The specialists identified several technical and behavioral indicators typical of such schemes. In some cases, the fraudsters, once employed under false documentation and having gained access to internal systems began extorting money from their employers. One such incident occurred in mid-2024 when a new employee stole confidential data immediately after starting the job. These attacks bear resemblance to the tactics used by the NICKEL TAPESTRY group, which previously employed IT scammers to fund North Korea’s military program.
After being hired under falsified documents, the fraudsters demanded ransom from their former employers, leveraging the stolen data. In one instance, the new employee managed to copy confidential information soon after starting work in mid-2024. The scammer transferred corporate data to their Google Drive using VDI. To obfuscate their activity, they utilized IP addresses from the Astrill VPN network and proxy servers.
After being dismissed for poor performance, the company received a series of emails demanding cryptocurrency payments to prevent the publication of the stolen documents. The emails included archives proving the data theft. In another message, sent from a different email service, the scammer provided additional evidence of the theft, further emphasizing the seriousness of their intentions.
Secureworks notes that the incident highlights the expansion of North Korea’s operation: beyond extortion and data leaks, they are now targeting intellectual property for financial gain.
One common tactic involves altering the delivery address for corporate laptops to decoy locations, known as laptop farms. In some cases, the fraudsters preferred to use personal devices instead of company-issued equipment or connected via virtual desktops (VDI), which allowed them to mask their location and complicate incident investigations.
The perpetrators also used AnyDesk and Chrome Remote Desktop for unauthorized remote access, activities unrelated to their official duties. An analysis of the connections revealed that these programs were configured to operate through Astrill VPN, indicating a connection to NICKEL TAPESTRY’s toolkit.
North Korean specialists have also been known to avoid video calls, though recently they have started using software like SplitCam, which helps conceal their identity during video conferences by allowing them to participate in multiple calls with a single webcam.

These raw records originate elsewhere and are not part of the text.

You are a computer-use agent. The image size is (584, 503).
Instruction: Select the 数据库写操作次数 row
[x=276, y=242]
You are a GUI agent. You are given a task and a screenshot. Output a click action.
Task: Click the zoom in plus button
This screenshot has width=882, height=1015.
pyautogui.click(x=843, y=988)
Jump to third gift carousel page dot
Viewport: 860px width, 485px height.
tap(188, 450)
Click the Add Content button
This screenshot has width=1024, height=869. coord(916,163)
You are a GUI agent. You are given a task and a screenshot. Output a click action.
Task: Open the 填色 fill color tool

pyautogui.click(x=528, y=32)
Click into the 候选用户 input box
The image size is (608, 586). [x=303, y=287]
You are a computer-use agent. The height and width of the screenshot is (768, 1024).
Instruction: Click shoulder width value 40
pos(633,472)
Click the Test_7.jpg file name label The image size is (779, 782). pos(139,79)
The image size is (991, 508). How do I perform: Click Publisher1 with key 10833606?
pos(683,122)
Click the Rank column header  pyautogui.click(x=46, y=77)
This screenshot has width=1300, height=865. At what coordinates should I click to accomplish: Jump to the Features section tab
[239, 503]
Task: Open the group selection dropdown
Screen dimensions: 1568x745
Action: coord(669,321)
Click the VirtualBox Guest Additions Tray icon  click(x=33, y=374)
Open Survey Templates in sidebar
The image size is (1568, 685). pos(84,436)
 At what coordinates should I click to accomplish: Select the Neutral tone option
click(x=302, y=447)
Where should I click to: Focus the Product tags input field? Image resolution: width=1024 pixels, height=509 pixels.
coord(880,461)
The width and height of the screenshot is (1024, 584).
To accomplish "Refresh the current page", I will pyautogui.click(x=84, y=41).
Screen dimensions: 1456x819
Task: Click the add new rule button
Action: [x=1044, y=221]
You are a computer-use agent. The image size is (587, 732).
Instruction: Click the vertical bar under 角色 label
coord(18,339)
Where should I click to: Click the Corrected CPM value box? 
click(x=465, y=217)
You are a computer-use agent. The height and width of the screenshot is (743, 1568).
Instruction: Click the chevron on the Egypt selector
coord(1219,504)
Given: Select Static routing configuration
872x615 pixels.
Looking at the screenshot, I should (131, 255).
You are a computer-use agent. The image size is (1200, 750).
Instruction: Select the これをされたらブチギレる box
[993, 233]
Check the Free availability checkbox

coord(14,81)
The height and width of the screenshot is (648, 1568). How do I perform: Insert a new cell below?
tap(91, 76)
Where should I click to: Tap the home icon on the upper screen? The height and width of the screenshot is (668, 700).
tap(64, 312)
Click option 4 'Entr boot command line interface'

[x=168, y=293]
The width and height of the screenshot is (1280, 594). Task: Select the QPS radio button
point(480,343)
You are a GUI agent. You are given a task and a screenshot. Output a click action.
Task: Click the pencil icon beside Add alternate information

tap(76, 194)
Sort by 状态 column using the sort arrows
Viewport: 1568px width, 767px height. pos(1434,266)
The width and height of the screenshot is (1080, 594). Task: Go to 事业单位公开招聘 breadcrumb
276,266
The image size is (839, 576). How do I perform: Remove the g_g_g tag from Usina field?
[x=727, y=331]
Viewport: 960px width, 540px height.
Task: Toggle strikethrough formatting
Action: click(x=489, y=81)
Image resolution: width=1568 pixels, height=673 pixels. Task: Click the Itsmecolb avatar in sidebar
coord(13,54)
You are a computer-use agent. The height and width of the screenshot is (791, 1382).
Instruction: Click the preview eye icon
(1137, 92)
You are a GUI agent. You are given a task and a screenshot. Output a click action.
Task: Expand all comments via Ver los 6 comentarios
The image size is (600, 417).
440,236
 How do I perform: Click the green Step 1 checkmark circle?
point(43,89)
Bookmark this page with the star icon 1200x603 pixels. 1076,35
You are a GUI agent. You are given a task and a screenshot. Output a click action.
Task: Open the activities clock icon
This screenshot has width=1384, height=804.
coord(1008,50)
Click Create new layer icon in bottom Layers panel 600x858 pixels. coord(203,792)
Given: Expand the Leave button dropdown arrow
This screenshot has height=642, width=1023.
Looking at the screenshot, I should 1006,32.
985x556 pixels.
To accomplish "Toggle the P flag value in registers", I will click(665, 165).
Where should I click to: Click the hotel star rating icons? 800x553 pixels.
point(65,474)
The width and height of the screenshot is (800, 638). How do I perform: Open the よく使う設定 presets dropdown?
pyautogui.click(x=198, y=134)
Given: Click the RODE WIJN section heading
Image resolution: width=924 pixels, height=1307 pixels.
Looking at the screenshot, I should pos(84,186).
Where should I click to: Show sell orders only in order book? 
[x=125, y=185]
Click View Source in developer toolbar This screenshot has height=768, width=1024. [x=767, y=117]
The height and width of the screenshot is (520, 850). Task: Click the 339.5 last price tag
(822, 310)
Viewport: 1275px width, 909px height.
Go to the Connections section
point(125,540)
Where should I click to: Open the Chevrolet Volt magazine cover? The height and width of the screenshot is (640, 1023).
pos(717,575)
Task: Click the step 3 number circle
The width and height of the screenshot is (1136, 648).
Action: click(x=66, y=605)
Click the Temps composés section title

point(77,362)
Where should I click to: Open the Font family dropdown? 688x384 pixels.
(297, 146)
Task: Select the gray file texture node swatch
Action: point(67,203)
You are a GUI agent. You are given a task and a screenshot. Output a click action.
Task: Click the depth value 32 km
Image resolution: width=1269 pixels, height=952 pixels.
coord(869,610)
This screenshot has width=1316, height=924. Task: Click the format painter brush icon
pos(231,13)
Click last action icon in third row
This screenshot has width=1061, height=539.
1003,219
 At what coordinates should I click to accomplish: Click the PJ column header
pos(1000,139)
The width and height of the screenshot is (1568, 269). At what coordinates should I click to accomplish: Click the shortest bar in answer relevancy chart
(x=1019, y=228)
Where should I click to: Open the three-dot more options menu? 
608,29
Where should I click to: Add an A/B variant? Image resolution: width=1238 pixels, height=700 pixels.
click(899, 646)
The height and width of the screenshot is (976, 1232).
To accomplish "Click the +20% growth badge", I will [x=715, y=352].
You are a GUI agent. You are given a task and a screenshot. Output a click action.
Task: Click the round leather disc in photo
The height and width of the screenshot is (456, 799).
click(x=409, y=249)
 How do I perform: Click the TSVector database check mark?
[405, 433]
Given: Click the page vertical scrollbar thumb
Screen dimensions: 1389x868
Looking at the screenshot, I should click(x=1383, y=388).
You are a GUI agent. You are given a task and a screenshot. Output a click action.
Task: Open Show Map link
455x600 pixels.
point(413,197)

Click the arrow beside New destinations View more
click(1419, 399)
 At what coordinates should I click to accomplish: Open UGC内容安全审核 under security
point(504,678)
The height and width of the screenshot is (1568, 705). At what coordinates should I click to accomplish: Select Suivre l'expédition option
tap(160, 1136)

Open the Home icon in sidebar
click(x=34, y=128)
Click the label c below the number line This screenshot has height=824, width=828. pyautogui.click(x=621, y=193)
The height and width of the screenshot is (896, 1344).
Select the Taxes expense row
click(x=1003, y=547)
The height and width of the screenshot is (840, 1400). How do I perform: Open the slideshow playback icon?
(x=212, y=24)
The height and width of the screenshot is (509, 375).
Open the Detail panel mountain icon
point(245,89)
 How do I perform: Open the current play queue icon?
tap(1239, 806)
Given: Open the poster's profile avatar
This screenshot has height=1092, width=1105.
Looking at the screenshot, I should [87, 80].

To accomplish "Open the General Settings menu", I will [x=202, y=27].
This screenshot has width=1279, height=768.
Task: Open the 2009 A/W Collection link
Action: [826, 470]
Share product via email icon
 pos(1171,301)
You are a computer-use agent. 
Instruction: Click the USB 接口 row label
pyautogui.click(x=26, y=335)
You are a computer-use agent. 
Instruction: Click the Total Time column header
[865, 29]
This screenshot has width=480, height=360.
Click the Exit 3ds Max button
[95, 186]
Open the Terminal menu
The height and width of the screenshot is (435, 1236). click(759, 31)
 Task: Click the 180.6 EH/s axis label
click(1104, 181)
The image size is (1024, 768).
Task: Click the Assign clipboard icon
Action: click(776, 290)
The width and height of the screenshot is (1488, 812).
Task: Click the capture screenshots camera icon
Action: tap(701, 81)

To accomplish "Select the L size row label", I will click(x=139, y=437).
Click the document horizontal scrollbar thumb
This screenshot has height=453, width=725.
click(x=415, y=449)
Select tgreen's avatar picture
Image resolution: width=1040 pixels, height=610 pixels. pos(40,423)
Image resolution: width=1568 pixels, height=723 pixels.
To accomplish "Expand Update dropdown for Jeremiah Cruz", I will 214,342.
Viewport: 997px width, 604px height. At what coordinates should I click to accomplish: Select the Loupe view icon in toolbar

Secureworks suggests that the use of such tools reflects an effort to adapt to companies’ growing demands for video communication.
The financial behavior of the scammers also raised suspicions. They frequently changed bank accounts for receiving their salary, using digital payment services such as Payoneer to circumvent traditional banking systems. These financial manipulations are a hallmark of NICKEL TAPESTRY’s schemes.
Investigations revealed that the scammers sometimes infiltrated the same company in groups. They would recommend each other for positions and operate under different identities. In some cases, one person would use multiple accounts, adjusting their writing style to different roles, creating the appearance of several employees.
The shift to ransom extortion marks a new phase in NICKEL TAPESTRY’s tactics. These actions increase the risk for companies, as the fraudsters not only collect salaries but also threaten to release stolen data. Organizations hiring remote IT specialists should be particularly vigilant when candidates exhibit the following characteristics:
- Applying for full-stack developer roles;
- Claiming 8-10 years of experience and listing 3-4 previous employers;
- Displaying beginner to intermediate English language proficiency;
- Submitting resumes with elements recurring in other candidates’ applications;
- Refusing to turn on their camera during interviews or using virtual backgrounds;
- Sounding as though they are speaking from a call center;
- Changing delivery addresses and banking details during the hiring process.
Secureworks recommends verifying candidates’ documents for authenticity and conducting video interviews to detect suspicious behavior. Additionally, companies should limit the use of unauthorized remote tools and monitor changes in payroll methods.